Hillary Clinton holds a 9 point lead over Donald Trump in a Monmouth University Poll of Florida.
Per a release: The poll also finds incumbent Marco Rubio leading either of his two main Democratic challengers to retain his U.S. Senate seat, although by varying margins. Rubio’s endorsement of Trump could pose a few problems for him in November and his late decision to run for reelection is seen primarily as a move to boost his future presidential prospects.
Among Sunshine State voters likely to participate in November’s presidential election, 48% currently support Clinton and 39% back Trump. Another 6% intend to vote for Libertarian Gary Johnson and 1% support Green Party candidate Jill Stein, with 5% who are undecided.
Among self-identified Democrats, 92% support Clinton while 4% choose Trump and just 3% back a third party candidate. Trump has less support among his own party base, with 79% of Republicans who back their nominee, compared to 12% who support Clinton and 5% who back another candidate. Clinton leads Trump among independents by 47% to 30%, with 11% supporting Johnson and 2% backing Stein.
Clinton has an overwhelming lead among Hispanic, black and Asian voters who make up about one-third of the electorate, garnering 69% of this group’s vote to 19% for Trump. Trump leads among white voters by 51% to 37%, but there is a significant gender split. Among white men, Trump has a 64% to 24% advantage. Among white women, Clinton leads by 49% to 39%. There is no difference by educational attainment, with Trump ahead among white voters without a college degree (51% to 39%) as well as white college graduates (50% to 36%).
Clinton’s 50 point lead among non-white voters is similar to Barack Obama’s advantage over Mitt Romney with this group four years ago (49 points according to the 2012 Florida exit poll). Trump’s 14 point lead among white voters is smaller than Romney’s 24 point win with this group. This difference is due mainly to a widening gender gap. Trump is doing somewhat better than Romney did among white men (+40 points compared to +32), but much worse among white women (-10 points compared to +17).
“The gender split among white voters in Florida is huge. Men are drawn to Trump’s message while women are not. These offsetting factors give Clinton the edge,” said Patrick Murray, director of the independent Monmouth University Polling Institute.

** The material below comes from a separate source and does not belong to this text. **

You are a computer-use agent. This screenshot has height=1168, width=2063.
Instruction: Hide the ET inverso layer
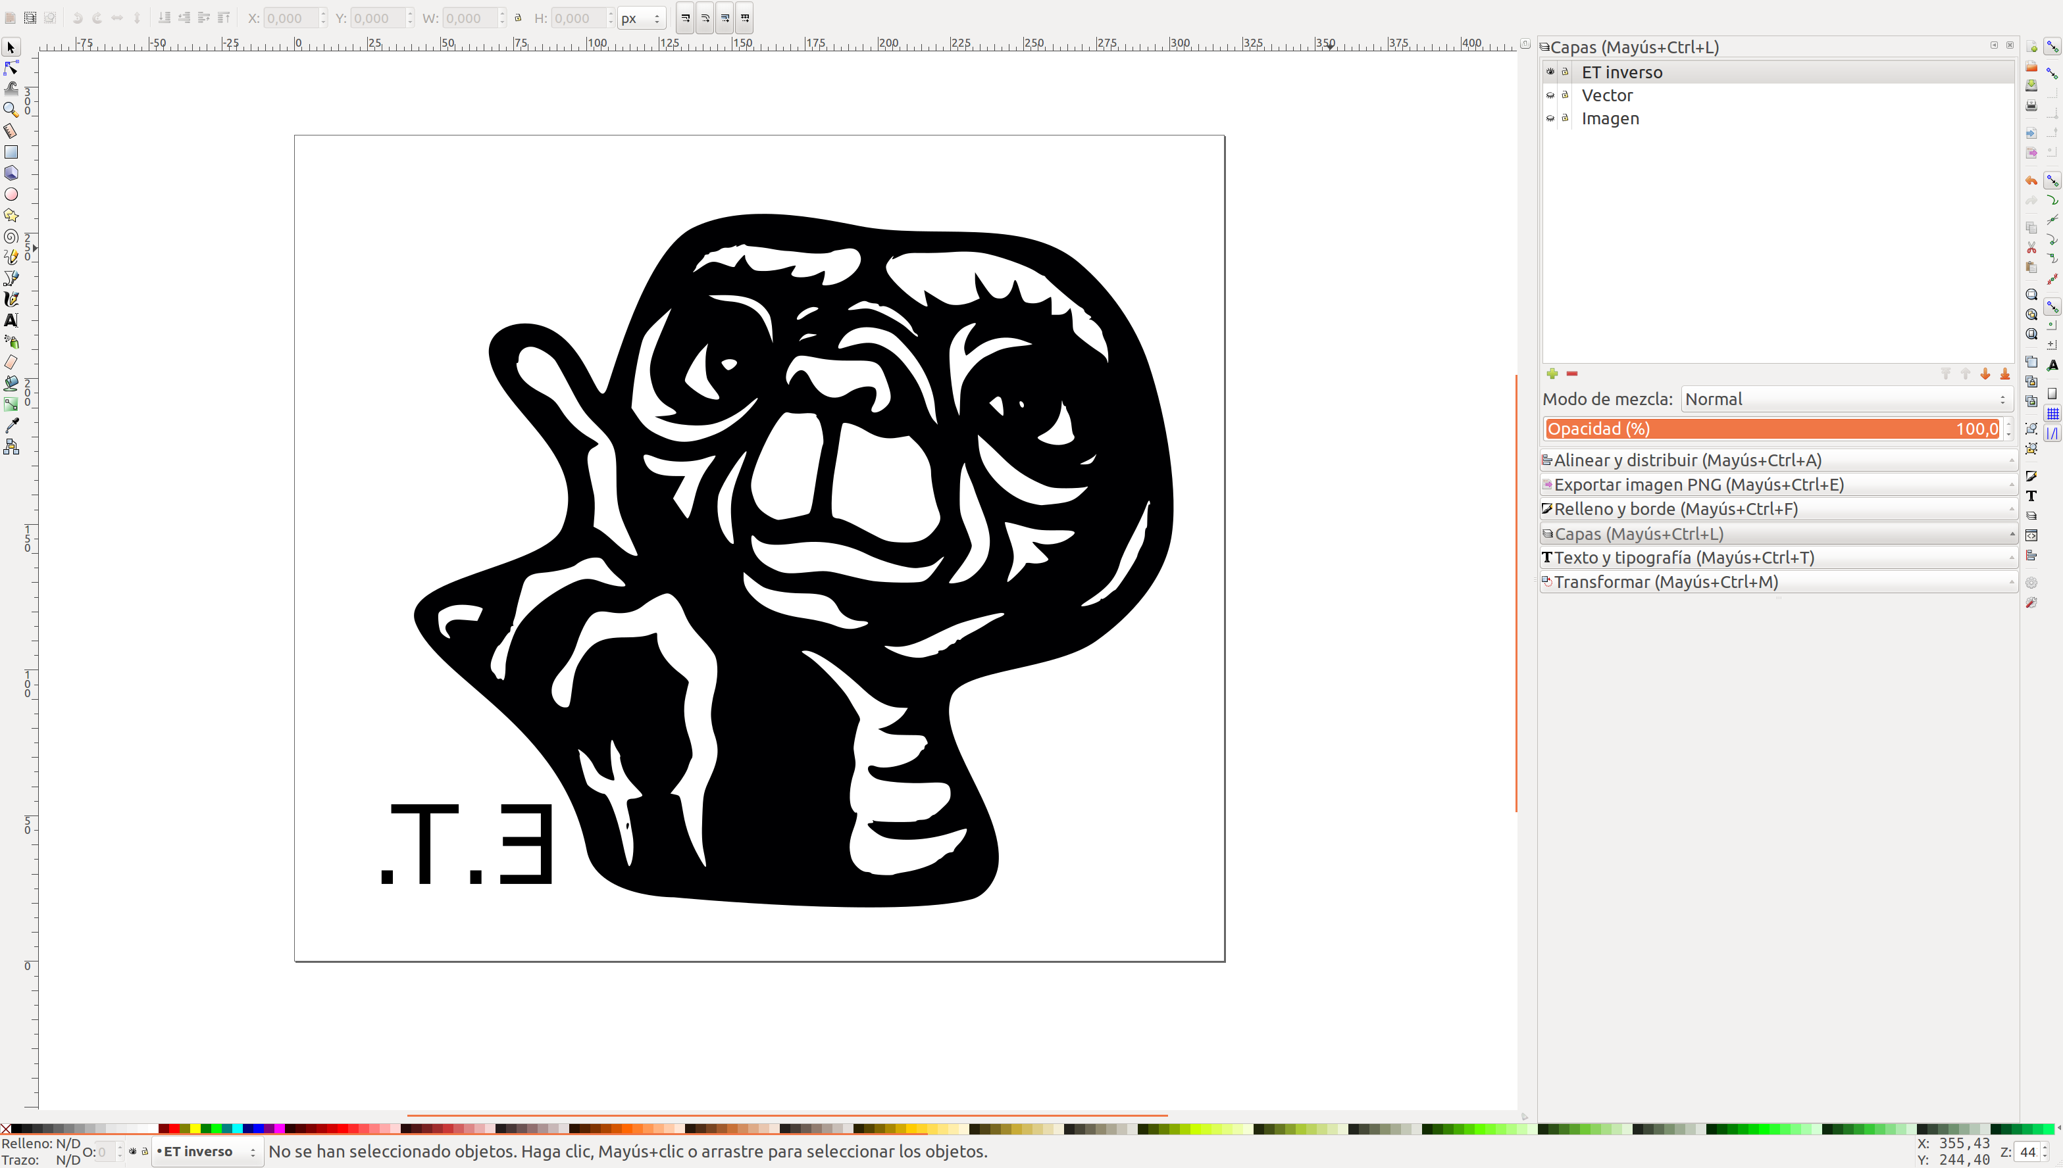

Florida voters hold an equally negative view of both major party nominees. Just over 1-in-3 voters (36%) have a favorable opinion of Clinton while 50% hold an unfavorable view of her. Likewise, 33% have a favorable opinion of Trump while 54% hold an unfavorable view of him.
Clinton has a slight edge when it comes to who will better handle key issue areas. On the economy and jobs, 49% pick Clinton and 46% choose Trump. On handling the threat of terrorism on U.S. soil, 48% pick Clinton and 45% choose Trump.
Turning to the U.S. Senate race, Marco Rubio currently leads two Democratic members of Congress who are vying to challenge him, although by varying degrees of comfort. Rubio currently holds a small 48% to 43% edge over Patrick Murphy, with 3% saying they will support another candidate. The incumbent’s lead is larger over Alan Grayson at 50% to 39%, with 5% saying they will vote for another candidate.
More Florida voters approve (47%) than disapprove (39%) of the job Rubio has done in his term as U.S. Senator. Also, 40% of Florida voters hold a favorable opinion of Rubio and 33% have an unfavorable view, with 27% expressing no opinion of him personally. Rubio’s Democratic opponents are not as well known. Murphy earns a 22% favorable and 10% unfavorable rating, with 68% having no opinion.
Grayson has a 14% favorable and 21% unfavorable rating, with 66% having no opinion.
Most voters say that Rubio’s decision to run for re-election was more to improve his chances for a future presidential run (53%) rather than a desire to serve the public (25%). He initially said that he would not run for re-election but changed his mind after ending his presidential bid.
Rubio’s eventual endorsement of Trump surprised many observers after their heated exchanges during the primary campaign. Most Florida voters (63%), though, are actually unaware that Rubio gave his support to Trump and most say that this endorsement will not affect their vote either for president (83%) or for senator (64%). Among the remainder, 11% say Rubio’s endorsement will make them less likely to vote for Trump and 5% say it makes them more likely. In the Senate race, though, 25% say the endorsement actually makes them less likely to vote for Rubio while just 9% say it makes them more likely.
“Rubio’s endorsement of Trump could come back to bite him if more voters actually learn about it. It remains to be seen whether the eventual Democratic nominee can turn this to his advantage in the general election campaign,” said Murray.
The Monmouth University Poll was conducted by telephone from August 12 to 15, 2016 with 402 Florida residents likely to vote in the November election. This sample has a margin of error of +4.9 percent.